*MATERIAL FOR THE TASK*.

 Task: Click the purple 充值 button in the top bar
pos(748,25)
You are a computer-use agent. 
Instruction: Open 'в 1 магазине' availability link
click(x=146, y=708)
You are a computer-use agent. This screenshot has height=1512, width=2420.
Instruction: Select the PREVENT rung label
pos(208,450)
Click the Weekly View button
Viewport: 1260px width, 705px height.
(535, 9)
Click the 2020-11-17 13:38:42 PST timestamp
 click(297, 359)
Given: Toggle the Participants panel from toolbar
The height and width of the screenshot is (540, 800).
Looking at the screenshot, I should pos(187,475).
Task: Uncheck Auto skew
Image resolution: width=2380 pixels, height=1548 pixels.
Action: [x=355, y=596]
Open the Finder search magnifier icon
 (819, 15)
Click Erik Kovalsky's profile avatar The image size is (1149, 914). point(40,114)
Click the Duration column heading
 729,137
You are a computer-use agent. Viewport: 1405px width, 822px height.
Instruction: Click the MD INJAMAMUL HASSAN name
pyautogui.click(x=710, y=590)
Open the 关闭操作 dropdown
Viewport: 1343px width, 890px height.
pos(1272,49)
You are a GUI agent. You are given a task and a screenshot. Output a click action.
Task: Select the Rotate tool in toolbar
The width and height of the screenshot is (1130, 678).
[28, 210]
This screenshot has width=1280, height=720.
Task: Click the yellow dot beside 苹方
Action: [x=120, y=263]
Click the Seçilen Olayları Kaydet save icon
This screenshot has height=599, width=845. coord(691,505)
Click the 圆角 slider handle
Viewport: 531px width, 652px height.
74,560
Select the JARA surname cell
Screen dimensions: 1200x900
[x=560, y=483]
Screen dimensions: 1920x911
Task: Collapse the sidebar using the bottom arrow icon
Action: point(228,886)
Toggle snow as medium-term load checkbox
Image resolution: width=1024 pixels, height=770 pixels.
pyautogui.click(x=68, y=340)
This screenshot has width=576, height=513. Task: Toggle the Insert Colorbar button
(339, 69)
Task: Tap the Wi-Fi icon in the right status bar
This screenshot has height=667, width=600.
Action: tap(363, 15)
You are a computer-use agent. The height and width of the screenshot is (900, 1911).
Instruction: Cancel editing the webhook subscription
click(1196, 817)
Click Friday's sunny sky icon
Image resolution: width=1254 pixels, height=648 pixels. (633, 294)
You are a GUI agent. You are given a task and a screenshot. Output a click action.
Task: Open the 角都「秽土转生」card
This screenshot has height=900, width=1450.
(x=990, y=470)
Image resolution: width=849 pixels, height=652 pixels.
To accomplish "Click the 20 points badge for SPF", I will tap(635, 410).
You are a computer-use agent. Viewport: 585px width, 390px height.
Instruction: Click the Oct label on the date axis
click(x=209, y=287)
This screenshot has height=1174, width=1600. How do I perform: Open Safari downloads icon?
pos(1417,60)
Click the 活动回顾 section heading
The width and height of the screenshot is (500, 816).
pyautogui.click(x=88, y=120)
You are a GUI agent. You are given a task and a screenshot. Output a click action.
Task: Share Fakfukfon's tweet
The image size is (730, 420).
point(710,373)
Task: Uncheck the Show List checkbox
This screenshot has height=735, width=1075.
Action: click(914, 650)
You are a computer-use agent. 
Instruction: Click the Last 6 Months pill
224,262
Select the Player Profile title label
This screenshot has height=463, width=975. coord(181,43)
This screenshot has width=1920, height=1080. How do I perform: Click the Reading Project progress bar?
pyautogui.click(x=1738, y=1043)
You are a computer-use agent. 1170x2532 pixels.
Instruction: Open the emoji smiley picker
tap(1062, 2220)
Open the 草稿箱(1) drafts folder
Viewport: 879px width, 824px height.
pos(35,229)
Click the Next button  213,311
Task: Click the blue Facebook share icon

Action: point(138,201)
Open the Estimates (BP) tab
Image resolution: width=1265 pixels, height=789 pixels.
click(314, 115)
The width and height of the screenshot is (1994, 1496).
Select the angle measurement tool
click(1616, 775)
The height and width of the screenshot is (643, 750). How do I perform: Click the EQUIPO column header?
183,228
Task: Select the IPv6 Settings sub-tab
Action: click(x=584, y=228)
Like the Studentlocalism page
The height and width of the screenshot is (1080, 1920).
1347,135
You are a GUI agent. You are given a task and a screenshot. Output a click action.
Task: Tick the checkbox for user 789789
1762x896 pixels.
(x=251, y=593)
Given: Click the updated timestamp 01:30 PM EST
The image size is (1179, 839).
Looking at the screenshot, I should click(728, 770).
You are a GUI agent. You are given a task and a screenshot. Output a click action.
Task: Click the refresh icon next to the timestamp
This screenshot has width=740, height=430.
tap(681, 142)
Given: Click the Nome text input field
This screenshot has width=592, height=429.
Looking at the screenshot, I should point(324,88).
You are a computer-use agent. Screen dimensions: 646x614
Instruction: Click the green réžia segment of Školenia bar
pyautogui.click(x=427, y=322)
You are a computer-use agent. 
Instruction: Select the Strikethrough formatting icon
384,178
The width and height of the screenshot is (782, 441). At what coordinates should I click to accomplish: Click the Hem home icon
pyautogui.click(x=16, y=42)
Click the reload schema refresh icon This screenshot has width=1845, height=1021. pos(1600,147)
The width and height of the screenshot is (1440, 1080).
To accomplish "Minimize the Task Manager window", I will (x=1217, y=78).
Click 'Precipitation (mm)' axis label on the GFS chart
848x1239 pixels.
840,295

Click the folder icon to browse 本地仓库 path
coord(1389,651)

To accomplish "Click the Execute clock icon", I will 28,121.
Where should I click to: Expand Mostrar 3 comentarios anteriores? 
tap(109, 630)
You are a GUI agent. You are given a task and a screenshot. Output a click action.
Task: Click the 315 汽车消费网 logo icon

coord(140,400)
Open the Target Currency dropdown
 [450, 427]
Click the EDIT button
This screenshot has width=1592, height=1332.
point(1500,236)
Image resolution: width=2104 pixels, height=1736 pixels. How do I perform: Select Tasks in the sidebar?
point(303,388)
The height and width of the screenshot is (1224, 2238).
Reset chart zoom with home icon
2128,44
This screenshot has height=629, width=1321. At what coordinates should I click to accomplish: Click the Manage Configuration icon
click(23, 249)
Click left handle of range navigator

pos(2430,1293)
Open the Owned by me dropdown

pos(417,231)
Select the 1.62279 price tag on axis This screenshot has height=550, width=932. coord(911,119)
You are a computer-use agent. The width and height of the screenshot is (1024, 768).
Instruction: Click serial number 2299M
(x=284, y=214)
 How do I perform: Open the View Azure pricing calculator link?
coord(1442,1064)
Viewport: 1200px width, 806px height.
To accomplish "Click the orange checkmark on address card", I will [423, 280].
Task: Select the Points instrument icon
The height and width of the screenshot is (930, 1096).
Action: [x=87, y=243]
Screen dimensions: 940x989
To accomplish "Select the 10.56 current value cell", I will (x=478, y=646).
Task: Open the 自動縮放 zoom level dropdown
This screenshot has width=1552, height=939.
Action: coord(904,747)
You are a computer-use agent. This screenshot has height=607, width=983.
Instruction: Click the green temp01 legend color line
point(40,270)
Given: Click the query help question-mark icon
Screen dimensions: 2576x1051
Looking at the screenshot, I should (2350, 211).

*THE EXERCISE*. Swap "computer-use agent" for "screen assistant" throughout the rows above and give all the lines again with nothing else changed.

*EXPECTED ANSWER*.
 Task: Click the purple 充值 button in the top bar
pos(748,25)
You are a screen assistant. 
Instruction: Open 'в 1 магазине' availability link
click(x=146, y=708)
You are a screen assistant. This screenshot has height=1512, width=2420.
Instruction: Select the PREVENT rung label
pos(208,450)
Click the Weekly View button
Viewport: 1260px width, 705px height.
(535, 9)
Click the 2020-11-17 13:38:42 PST timestamp
 click(297, 359)
Given: Toggle the Participants panel from toolbar
The height and width of the screenshot is (540, 800).
Looking at the screenshot, I should pos(187,475).
Task: Uncheck Auto skew
Image resolution: width=2380 pixels, height=1548 pixels.
Action: [x=355, y=596]
Open the Finder search magnifier icon
 (819, 15)
Click Erik Kovalsky's profile avatar The image size is (1149, 914). point(40,114)
Click the Duration column heading
 729,137
You are a screen assistant. Viewport: 1405px width, 822px height.
Instruction: Click the MD INJAMAMUL HASSAN name
pyautogui.click(x=710, y=590)
Open the 关闭操作 dropdown
Viewport: 1343px width, 890px height.
pos(1272,49)
You are a GUI agent. You are given a task and a screenshot. Output a click action.
Task: Select the Rotate tool in toolbar
The width and height of the screenshot is (1130, 678).
[28, 210]
This screenshot has width=1280, height=720.
Task: Click the yellow dot beside 苹方
Action: [x=120, y=263]
Click the Seçilen Olayları Kaydet save icon
This screenshot has height=599, width=845. coord(691,505)
Click the 圆角 slider handle
Viewport: 531px width, 652px height.
74,560
Select the JARA surname cell
Screen dimensions: 1200x900
[x=560, y=483]
Screen dimensions: 1920x911
Task: Collapse the sidebar using the bottom arrow icon
Action: point(228,886)
Toggle snow as medium-term load checkbox
Image resolution: width=1024 pixels, height=770 pixels.
pyautogui.click(x=68, y=340)
This screenshot has width=576, height=513. Task: Toggle the Insert Colorbar button
(339, 69)
Task: Tap the Wi-Fi icon in the right status bar
This screenshot has height=667, width=600.
Action: tap(363, 15)
You are a screen assistant. The height and width of the screenshot is (900, 1911).
Instruction: Cancel editing the webhook subscription
click(1196, 817)
Click Friday's sunny sky icon
Image resolution: width=1254 pixels, height=648 pixels. (633, 294)
You are a GUI agent. You are given a task and a screenshot. Output a click action.
Task: Open the 角都「秽土转生」card
This screenshot has height=900, width=1450.
(x=990, y=470)
Image resolution: width=849 pixels, height=652 pixels.
To accomplish "Click the 20 points badge for SPF", I will tap(635, 410).
You are a screen assistant. Viewport: 585px width, 390px height.
Instruction: Click the Oct label on the date axis
click(x=209, y=287)
This screenshot has height=1174, width=1600. How do I perform: Open Safari downloads icon?
pos(1417,60)
Click the 活动回顾 section heading
The width and height of the screenshot is (500, 816).
pyautogui.click(x=88, y=120)
You are a GUI agent. You are given a task and a screenshot. Output a click action.
Task: Share Fakfukfon's tweet
The image size is (730, 420).
point(710,373)
Task: Uncheck the Show List checkbox
This screenshot has height=735, width=1075.
Action: click(914, 650)
You are a screen assistant. 
Instruction: Click the Last 6 Months pill
224,262
Select the Player Profile title label
This screenshot has height=463, width=975. coord(181,43)
This screenshot has width=1920, height=1080. How do I perform: Click the Reading Project progress bar?
pyautogui.click(x=1738, y=1043)
You are a screen assistant. 1170x2532 pixels.
Instruction: Open the emoji smiley picker
tap(1062, 2220)
Open the 草稿箱(1) drafts folder
Viewport: 879px width, 824px height.
pos(35,229)
Click the Next button  213,311
Task: Click the blue Facebook share icon

Action: point(138,201)
Open the Estimates (BP) tab
Image resolution: width=1265 pixels, height=789 pixels.
click(314, 115)
The width and height of the screenshot is (1994, 1496).
Select the angle measurement tool
click(1616, 775)
The height and width of the screenshot is (643, 750). How do I perform: Click the EQUIPO column header?
183,228
Task: Select the IPv6 Settings sub-tab
Action: click(x=584, y=228)
Like the Studentlocalism page
The height and width of the screenshot is (1080, 1920).
1347,135
You are a GUI agent. You are given a task and a screenshot. Output a click action.
Task: Tick the checkbox for user 789789
1762x896 pixels.
(x=251, y=593)
Given: Click the updated timestamp 01:30 PM EST
The image size is (1179, 839).
Looking at the screenshot, I should click(728, 770).
You are a GUI agent. You are given a task and a screenshot. Output a click action.
Task: Click the refresh icon next to the timestamp
This screenshot has width=740, height=430.
tap(681, 142)
Given: Click the Nome text input field
This screenshot has width=592, height=429.
Looking at the screenshot, I should point(324,88).
You are a screen assistant. Screen dimensions: 646x614
Instruction: Click the green réžia segment of Školenia bar
pyautogui.click(x=427, y=322)
You are a screen assistant. 
Instruction: Select the Strikethrough formatting icon
384,178
The width and height of the screenshot is (782, 441). At what coordinates should I click to accomplish: Click the Hem home icon
pyautogui.click(x=16, y=42)
Click the reload schema refresh icon This screenshot has width=1845, height=1021. pos(1600,147)
The width and height of the screenshot is (1440, 1080).
To accomplish "Minimize the Task Manager window", I will (x=1217, y=78).
Click 'Precipitation (mm)' axis label on the GFS chart
848x1239 pixels.
840,295

Click the folder icon to browse 本地仓库 path
coord(1389,651)

To accomplish "Click the Execute clock icon", I will 28,121.
Where should I click to: Expand Mostrar 3 comentarios anteriores? 
tap(109, 630)
You are a GUI agent. You are given a task and a screenshot. Output a click action.
Task: Click the 315 汽车消费网 logo icon

coord(140,400)
Open the Target Currency dropdown
 [450, 427]
Click the EDIT button
This screenshot has width=1592, height=1332.
point(1500,236)
Image resolution: width=2104 pixels, height=1736 pixels. How do I perform: Select Tasks in the sidebar?
point(303,388)
The height and width of the screenshot is (1224, 2238).
Reset chart zoom with home icon
2128,44
This screenshot has height=629, width=1321. At what coordinates should I click to accomplish: Click the Manage Configuration icon
click(23, 249)
Click left handle of range navigator

pos(2430,1293)
Open the Owned by me dropdown

pos(417,231)
Select the 1.62279 price tag on axis This screenshot has height=550, width=932. coord(911,119)
You are a screen assistant. The width and height of the screenshot is (1024, 768).
Instruction: Click serial number 2299M
(x=284, y=214)
 How do I perform: Open the View Azure pricing calculator link?
coord(1442,1064)
Viewport: 1200px width, 806px height.
To accomplish "Click the orange checkmark on address card", I will [423, 280].
Task: Select the Points instrument icon
The height and width of the screenshot is (930, 1096).
Action: [x=87, y=243]
Screen dimensions: 940x989
To accomplish "Select the 10.56 current value cell", I will (x=478, y=646).
Task: Open the 自動縮放 zoom level dropdown
This screenshot has width=1552, height=939.
Action: coord(904,747)
You are a screen assistant. This screenshot has height=607, width=983.
Instruction: Click the green temp01 legend color line
point(40,270)
Given: Click the query help question-mark icon
Screen dimensions: 2576x1051
Looking at the screenshot, I should (2350, 211).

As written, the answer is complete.